CW: How do you see all this fitting in with what is sometimes referred to as the education wars that pit teachers unions against reform advocates, where the use of test scores to evaluate teachers is often the polarizing issue? I saw a comment from Randi Weingarten, the president of the American Federation of Teachers, around the time of the release of your final report, that was surprisingly positive about the study, especially about the idea that it embraced using multiple measures of effective teaching. I don’t know if it’s Pollyannaish to think that we’re coming to a point where the work you and others are doing is no longer seen as an attempt to attack or undermine teachers, but is seen as trying to boost the profession and recognize them as professionals and, ultimately, improve learning for kids.

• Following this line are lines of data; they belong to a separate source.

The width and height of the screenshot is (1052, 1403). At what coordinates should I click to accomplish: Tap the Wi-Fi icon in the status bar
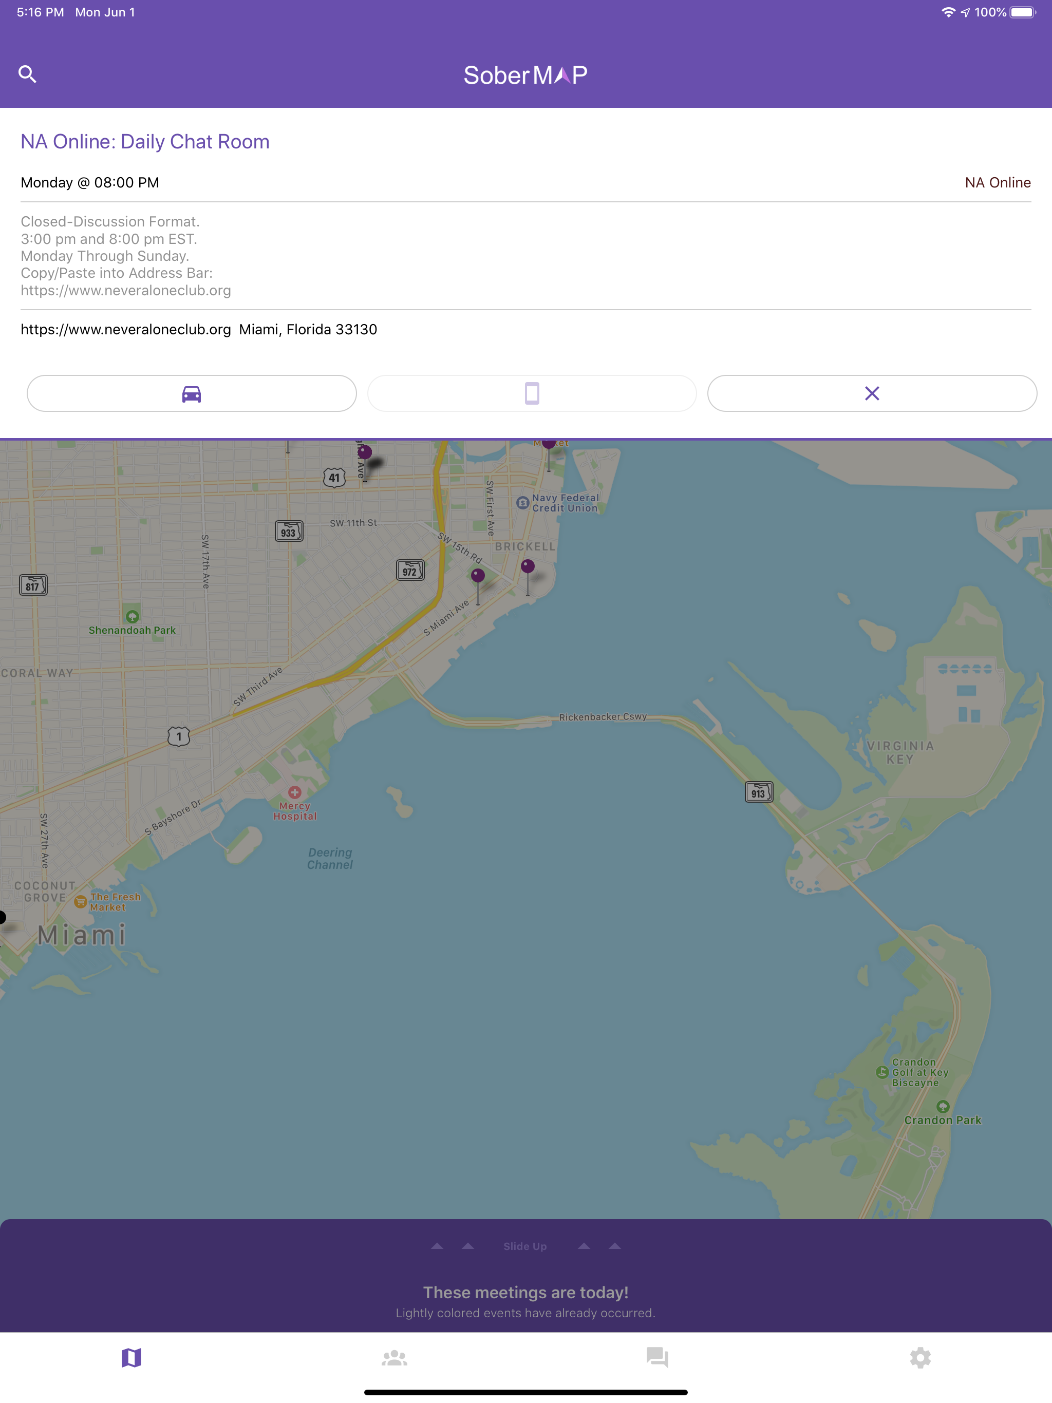[x=948, y=11]
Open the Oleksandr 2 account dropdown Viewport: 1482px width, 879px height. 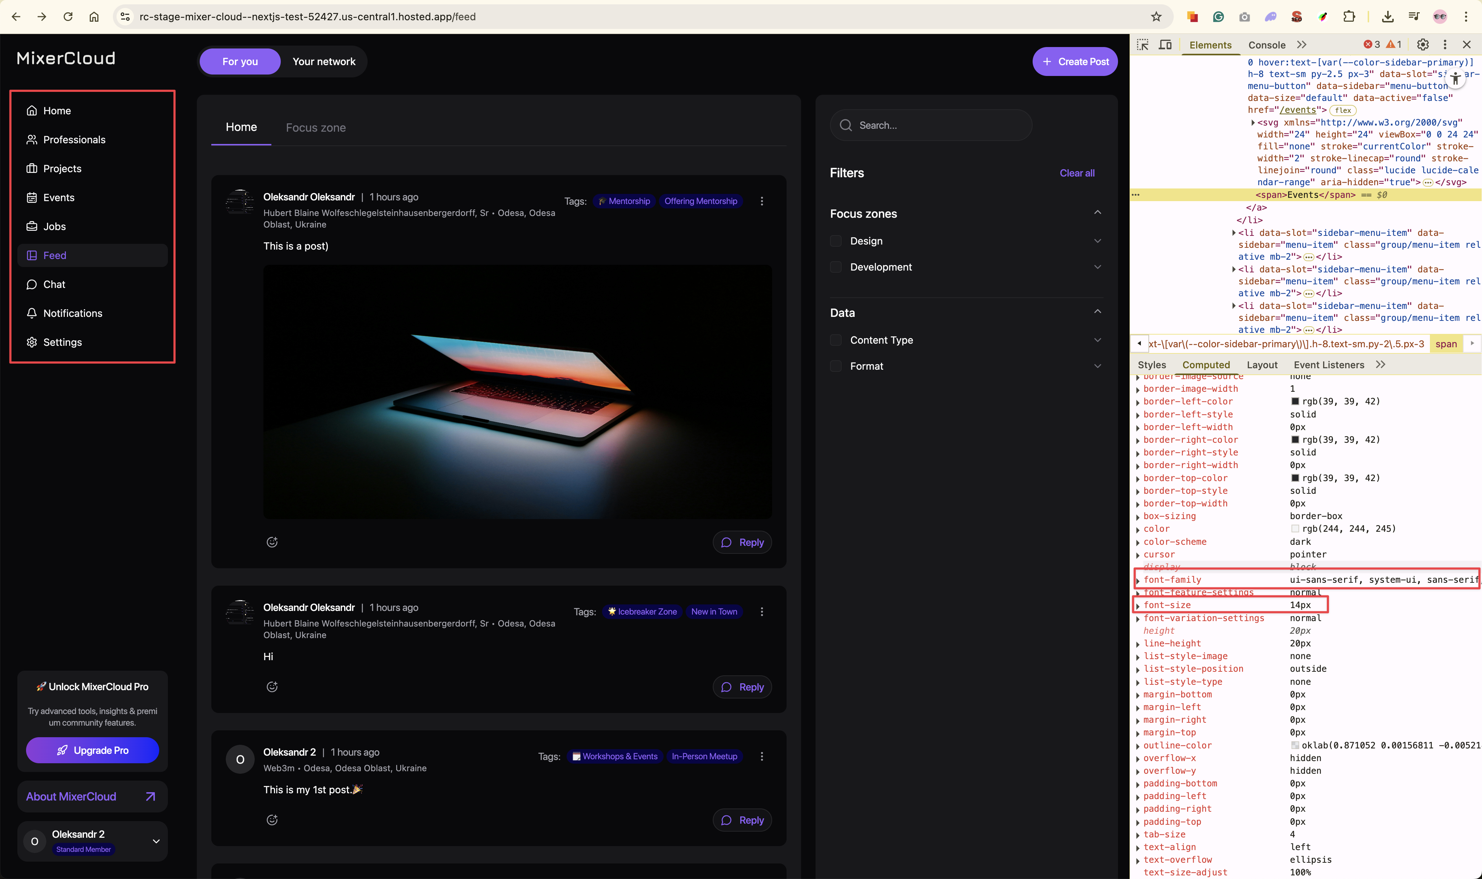[x=156, y=841]
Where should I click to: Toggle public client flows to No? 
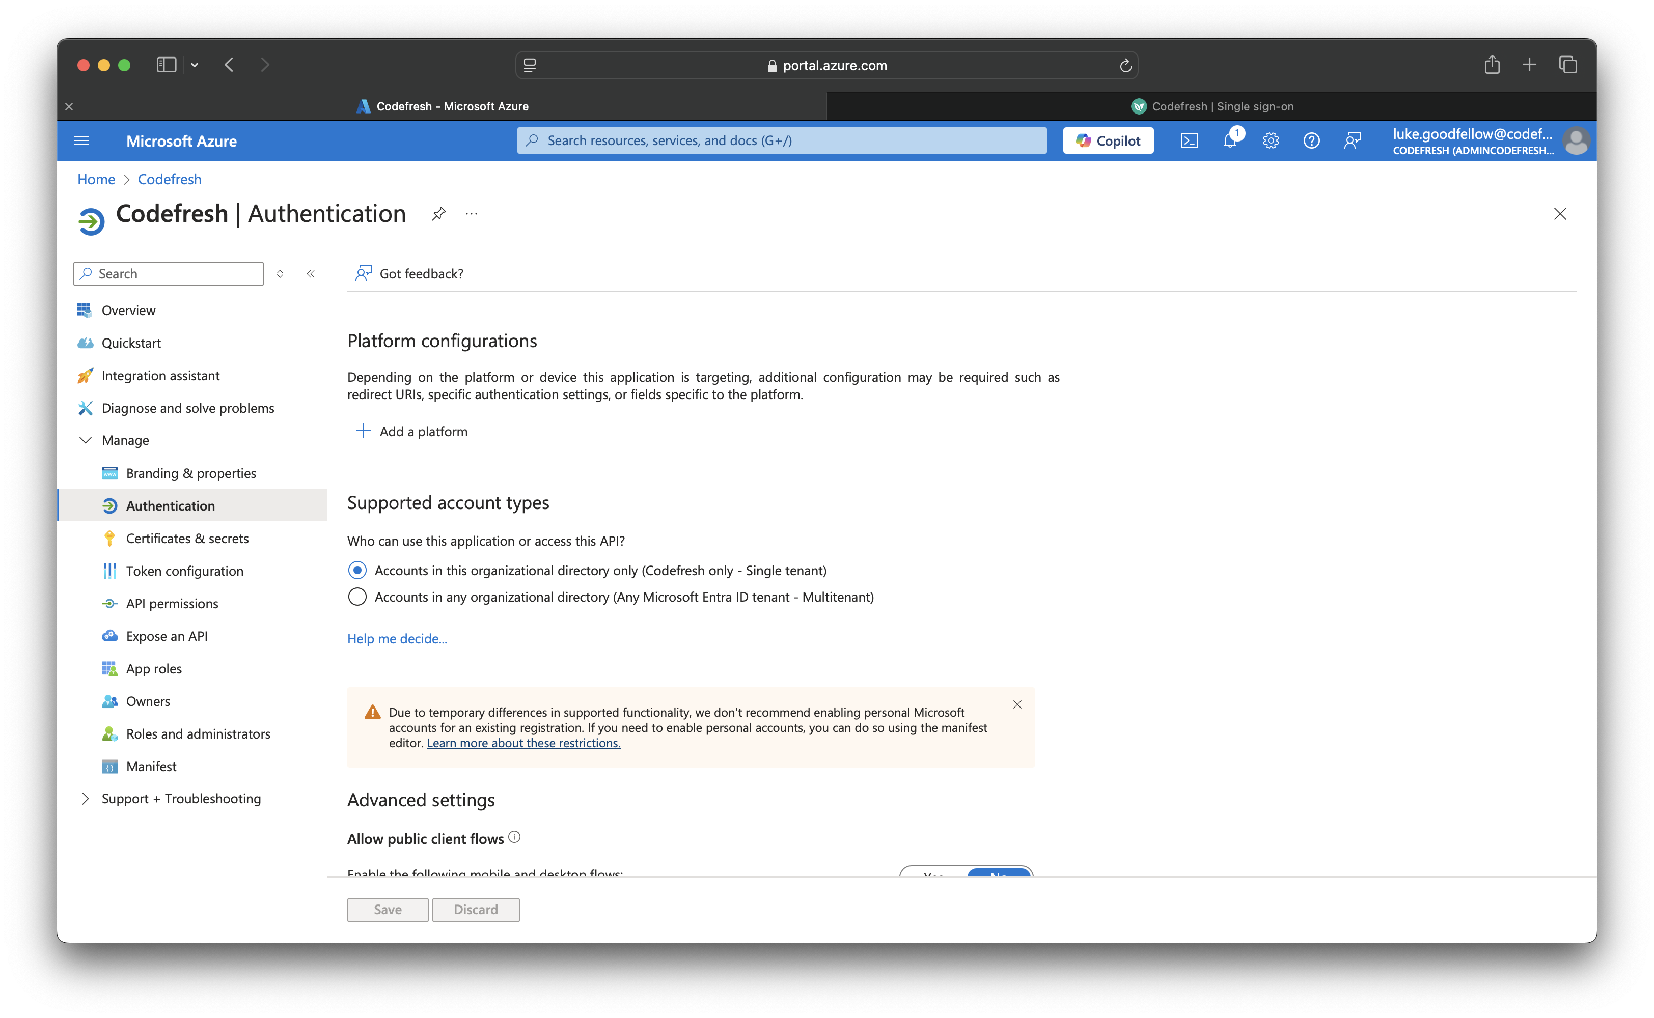[999, 873]
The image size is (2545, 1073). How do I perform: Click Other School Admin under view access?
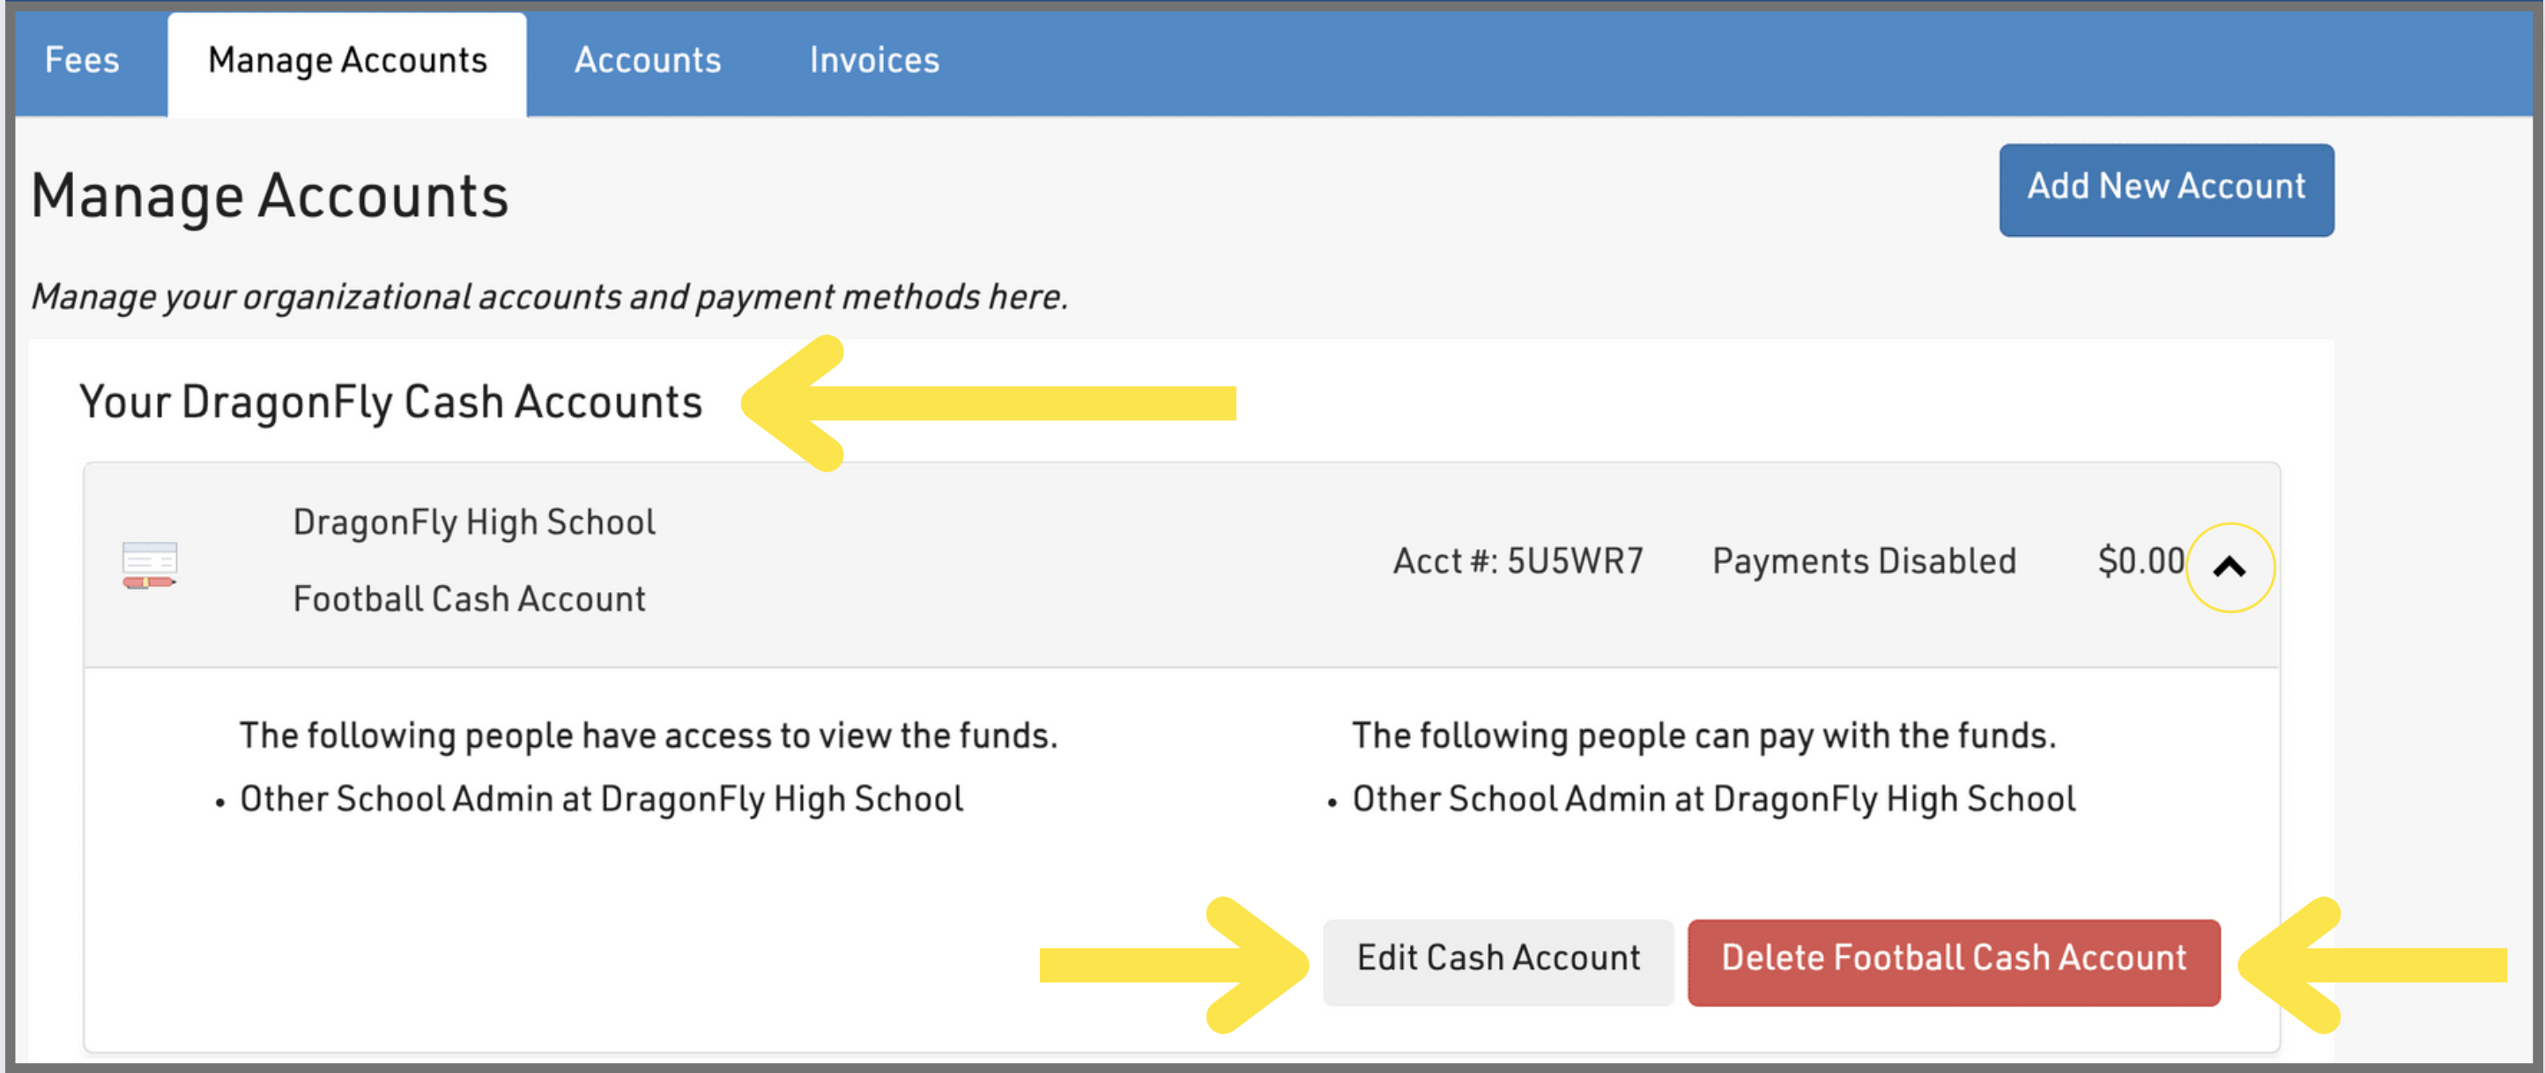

KANE: I think that this debate has evolved dramatically in the last three or four years, and it will continue to evolve. Remember, all of the teachers that were a part of this study were volunteers, and one of the six districts we worked with was New York City. We had the support and cooperation of the United Federation of Teachers in New York, which helped us recruit teachers to be part of the study. And Randi had been the president of the UFT in New York before moving to the national office. I give them a lot of credit for that. They had been saying, look, it can’t be just test scores. But they also realized that the rest of the system was completely broken, that classroom observations were not discerning. I don’t mean to say they’re enthusiastic about the student surveys, because there are a lot of reservations that teachers have raised about those. But they were at least open to trying to develop some other things besides test scores, and they realized that the infrastructure just wasn’t there. I think you’ve hit on, though, the way that this sort of large coordinated research project can help make progress in important policy debates in education. It’s hardly ever by completely overturning somebody’s prior belief. That happens, but it’s a very rare event that, on an issue where somebody has taken a very hard position, evidence is going to be enough to push them off that. But what this kind of research project often does is identify other areas where there had not been battle lines drawn, where there’s room for common ground and common understanding and discussion. And so, on classroom observations and the importance of training observers, I think there’s a lot of common ground. I think the debate has become a lot more nuanced than it was four years ago, and I think it is partially because the evidence base has evolved. When people become cynical about the value of research, I think they fail to recognize that you don’t have to change somebody’s mind about an issue to still have an impact on their thinking, and I think we’re seeing that on both sides of the education wars. It’s not like there’s 100 percent agreement on everything, but I think there’s been progress.